Please repeat the lines from the line with "Where should I click to: Select" up to and including the line with "pyautogui.click(x=843, y=128)", copying each one character for character from the records below.

→ **MATERIAL PROVIDED**
•••••

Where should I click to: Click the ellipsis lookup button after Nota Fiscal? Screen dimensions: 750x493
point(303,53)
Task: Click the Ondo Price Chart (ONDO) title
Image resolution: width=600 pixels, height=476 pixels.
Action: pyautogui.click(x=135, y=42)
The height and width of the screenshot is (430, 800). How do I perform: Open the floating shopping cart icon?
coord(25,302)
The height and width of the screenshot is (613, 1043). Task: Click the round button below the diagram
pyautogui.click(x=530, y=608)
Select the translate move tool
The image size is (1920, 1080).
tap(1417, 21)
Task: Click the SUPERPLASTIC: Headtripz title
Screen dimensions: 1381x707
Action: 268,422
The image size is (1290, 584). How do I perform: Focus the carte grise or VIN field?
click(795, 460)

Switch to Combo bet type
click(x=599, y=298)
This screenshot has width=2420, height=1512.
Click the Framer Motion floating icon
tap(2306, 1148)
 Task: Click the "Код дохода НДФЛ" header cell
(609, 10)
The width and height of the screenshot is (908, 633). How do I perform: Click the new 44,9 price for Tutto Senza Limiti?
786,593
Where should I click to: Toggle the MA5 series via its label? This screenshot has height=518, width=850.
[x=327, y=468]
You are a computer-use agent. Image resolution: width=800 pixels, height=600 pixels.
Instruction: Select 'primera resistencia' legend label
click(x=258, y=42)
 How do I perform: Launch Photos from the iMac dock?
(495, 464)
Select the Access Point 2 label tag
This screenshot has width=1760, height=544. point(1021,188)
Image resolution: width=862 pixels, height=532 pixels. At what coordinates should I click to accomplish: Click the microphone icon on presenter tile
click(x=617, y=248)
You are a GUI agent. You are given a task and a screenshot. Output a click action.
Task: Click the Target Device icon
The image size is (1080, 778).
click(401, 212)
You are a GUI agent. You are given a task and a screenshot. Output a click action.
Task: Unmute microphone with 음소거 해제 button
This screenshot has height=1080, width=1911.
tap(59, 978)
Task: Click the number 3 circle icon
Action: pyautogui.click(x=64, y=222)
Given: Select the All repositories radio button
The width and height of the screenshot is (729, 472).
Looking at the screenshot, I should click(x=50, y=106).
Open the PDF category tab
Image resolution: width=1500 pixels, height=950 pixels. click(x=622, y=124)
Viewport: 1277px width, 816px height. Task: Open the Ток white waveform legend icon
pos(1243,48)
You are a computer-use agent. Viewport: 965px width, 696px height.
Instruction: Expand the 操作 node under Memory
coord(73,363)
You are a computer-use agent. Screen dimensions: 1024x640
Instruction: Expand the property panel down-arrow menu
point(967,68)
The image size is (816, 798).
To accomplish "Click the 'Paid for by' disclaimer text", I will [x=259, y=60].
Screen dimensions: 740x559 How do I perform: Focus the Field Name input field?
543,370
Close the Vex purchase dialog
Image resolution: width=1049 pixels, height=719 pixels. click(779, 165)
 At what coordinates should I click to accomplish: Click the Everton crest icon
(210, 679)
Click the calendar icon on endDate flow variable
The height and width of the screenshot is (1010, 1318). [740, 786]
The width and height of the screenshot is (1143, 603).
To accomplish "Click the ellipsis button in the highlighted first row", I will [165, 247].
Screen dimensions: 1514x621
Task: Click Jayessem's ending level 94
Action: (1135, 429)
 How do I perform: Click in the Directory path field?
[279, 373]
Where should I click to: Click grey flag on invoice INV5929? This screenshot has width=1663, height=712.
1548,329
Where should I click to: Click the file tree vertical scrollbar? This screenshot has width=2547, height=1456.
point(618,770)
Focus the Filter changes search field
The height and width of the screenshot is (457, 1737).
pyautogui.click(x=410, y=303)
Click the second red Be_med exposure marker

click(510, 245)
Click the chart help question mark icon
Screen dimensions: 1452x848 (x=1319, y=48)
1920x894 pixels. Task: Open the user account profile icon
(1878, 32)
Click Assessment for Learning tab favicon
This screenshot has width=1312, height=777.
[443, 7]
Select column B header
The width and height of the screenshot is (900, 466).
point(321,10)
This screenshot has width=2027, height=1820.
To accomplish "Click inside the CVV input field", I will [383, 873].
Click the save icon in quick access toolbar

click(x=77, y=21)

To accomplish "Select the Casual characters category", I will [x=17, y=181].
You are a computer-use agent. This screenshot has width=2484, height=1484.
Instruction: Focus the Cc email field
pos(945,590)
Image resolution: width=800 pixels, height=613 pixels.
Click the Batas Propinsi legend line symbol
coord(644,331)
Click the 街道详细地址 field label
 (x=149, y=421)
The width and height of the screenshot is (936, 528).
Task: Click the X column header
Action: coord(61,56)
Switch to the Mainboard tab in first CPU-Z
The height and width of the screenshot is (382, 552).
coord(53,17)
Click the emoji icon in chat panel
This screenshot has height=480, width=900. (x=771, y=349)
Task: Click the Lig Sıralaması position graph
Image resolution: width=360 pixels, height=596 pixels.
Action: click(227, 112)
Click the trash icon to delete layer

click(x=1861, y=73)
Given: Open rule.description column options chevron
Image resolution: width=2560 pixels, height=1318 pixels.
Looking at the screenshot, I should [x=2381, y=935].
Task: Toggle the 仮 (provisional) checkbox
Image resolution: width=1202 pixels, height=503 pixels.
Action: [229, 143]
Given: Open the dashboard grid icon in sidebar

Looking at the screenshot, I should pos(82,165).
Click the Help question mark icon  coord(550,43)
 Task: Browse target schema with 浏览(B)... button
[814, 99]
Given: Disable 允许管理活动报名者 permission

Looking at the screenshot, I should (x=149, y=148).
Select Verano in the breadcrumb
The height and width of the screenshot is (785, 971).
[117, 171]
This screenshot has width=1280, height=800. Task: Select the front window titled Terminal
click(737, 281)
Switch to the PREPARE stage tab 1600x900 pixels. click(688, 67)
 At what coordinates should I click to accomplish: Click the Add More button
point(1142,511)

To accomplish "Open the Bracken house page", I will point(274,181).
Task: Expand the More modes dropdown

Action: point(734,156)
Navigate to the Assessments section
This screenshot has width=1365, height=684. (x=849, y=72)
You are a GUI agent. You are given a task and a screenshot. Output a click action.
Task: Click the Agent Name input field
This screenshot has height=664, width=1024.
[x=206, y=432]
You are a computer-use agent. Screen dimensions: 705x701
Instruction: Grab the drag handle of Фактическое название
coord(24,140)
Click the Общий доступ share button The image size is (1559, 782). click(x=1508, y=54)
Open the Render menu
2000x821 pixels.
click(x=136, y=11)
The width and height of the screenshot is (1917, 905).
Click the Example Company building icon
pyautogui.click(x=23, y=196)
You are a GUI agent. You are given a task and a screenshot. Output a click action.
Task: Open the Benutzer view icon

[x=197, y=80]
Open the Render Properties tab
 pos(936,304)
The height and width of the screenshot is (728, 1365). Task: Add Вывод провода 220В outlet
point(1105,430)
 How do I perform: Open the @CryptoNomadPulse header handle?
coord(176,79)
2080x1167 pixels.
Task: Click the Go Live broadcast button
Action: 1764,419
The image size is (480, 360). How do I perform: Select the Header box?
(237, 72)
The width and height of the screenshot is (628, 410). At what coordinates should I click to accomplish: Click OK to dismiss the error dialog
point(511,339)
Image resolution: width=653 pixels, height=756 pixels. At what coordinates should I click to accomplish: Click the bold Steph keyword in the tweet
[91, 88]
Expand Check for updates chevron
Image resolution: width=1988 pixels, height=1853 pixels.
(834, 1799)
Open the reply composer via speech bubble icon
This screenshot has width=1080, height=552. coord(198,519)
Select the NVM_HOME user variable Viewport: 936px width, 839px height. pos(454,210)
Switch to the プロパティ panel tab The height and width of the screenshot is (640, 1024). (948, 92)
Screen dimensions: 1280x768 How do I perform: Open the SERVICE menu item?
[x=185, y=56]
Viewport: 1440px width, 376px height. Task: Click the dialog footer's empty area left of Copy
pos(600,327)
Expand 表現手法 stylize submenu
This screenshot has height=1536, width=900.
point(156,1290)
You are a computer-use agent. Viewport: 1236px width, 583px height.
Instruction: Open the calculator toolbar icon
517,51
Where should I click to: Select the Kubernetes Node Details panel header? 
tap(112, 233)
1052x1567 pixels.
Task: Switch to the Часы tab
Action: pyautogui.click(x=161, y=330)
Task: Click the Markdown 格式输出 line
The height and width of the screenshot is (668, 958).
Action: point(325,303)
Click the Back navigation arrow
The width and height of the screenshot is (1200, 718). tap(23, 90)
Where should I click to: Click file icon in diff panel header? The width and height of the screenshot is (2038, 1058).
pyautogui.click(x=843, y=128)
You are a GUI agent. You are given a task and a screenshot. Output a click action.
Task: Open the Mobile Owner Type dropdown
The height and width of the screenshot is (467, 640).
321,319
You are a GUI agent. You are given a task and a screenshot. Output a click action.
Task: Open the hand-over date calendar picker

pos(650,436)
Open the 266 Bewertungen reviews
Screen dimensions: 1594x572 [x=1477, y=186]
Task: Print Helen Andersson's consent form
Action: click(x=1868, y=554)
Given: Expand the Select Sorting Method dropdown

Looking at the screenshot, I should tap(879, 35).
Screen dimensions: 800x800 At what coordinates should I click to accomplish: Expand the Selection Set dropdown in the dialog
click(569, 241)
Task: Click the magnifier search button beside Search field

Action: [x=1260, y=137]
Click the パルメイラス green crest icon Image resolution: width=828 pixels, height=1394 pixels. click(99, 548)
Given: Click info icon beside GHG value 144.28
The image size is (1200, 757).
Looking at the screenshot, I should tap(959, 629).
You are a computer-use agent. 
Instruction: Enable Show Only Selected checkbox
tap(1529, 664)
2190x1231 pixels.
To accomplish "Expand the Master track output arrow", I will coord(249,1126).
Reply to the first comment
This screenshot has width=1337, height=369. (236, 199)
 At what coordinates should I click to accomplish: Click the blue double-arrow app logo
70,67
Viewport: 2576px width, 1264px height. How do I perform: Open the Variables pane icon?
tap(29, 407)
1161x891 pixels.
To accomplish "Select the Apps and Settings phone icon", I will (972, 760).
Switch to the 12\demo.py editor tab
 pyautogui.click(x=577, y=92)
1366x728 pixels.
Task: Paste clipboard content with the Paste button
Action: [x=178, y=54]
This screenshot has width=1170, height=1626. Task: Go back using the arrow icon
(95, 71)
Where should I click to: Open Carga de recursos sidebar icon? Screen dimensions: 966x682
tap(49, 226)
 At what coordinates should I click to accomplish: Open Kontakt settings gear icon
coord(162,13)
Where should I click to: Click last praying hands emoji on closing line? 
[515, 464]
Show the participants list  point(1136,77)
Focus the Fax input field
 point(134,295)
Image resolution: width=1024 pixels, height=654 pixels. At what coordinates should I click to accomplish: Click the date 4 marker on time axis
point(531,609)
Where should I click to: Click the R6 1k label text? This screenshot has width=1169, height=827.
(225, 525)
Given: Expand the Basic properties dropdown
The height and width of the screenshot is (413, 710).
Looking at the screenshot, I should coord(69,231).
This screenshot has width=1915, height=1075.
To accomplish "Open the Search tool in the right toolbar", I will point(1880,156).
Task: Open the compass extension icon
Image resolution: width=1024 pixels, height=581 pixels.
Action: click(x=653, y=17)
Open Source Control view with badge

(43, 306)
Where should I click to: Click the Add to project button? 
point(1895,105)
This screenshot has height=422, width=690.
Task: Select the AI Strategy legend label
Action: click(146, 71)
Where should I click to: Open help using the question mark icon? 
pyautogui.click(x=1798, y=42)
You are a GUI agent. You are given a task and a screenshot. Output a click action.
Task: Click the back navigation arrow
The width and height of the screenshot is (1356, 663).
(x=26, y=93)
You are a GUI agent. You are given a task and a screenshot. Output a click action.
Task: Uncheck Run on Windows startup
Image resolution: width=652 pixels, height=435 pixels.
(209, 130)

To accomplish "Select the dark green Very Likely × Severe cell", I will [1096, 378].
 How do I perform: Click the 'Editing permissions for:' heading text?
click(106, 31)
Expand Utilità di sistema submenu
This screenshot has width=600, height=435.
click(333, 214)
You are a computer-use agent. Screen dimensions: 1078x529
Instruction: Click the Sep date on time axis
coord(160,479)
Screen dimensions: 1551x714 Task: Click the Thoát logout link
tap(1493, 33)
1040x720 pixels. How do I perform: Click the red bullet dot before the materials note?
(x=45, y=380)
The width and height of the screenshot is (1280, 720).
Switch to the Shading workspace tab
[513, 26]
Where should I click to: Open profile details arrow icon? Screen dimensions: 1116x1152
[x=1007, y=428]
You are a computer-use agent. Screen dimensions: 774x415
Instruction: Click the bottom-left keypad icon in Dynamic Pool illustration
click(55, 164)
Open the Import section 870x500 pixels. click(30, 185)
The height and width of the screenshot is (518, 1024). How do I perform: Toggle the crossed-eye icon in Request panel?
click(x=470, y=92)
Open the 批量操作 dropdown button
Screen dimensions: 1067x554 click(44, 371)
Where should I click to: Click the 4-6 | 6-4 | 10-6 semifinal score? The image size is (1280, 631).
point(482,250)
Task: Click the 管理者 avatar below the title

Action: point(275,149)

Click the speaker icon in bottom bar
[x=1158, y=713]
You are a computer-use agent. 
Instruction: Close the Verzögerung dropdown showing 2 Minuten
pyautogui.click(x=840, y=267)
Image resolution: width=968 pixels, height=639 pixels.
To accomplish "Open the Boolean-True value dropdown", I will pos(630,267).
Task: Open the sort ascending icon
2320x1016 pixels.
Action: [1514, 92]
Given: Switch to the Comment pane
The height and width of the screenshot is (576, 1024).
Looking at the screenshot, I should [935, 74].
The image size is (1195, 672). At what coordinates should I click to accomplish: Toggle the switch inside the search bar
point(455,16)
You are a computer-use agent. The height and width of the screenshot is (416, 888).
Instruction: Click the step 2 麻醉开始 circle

•••••

→ **CORRECT OUTPUT**
Where should I click to: Select the Kubernetes Node Details panel header? 
tap(112, 233)
1052x1567 pixels.
Task: Switch to the Часы tab
Action: pyautogui.click(x=161, y=330)
Task: Click the Markdown 格式输出 line
The height and width of the screenshot is (668, 958).
Action: point(325,303)
Click the Back navigation arrow
The width and height of the screenshot is (1200, 718). tap(23, 90)
Where should I click to: Click file icon in diff panel header? The width and height of the screenshot is (2038, 1058).
pyautogui.click(x=843, y=128)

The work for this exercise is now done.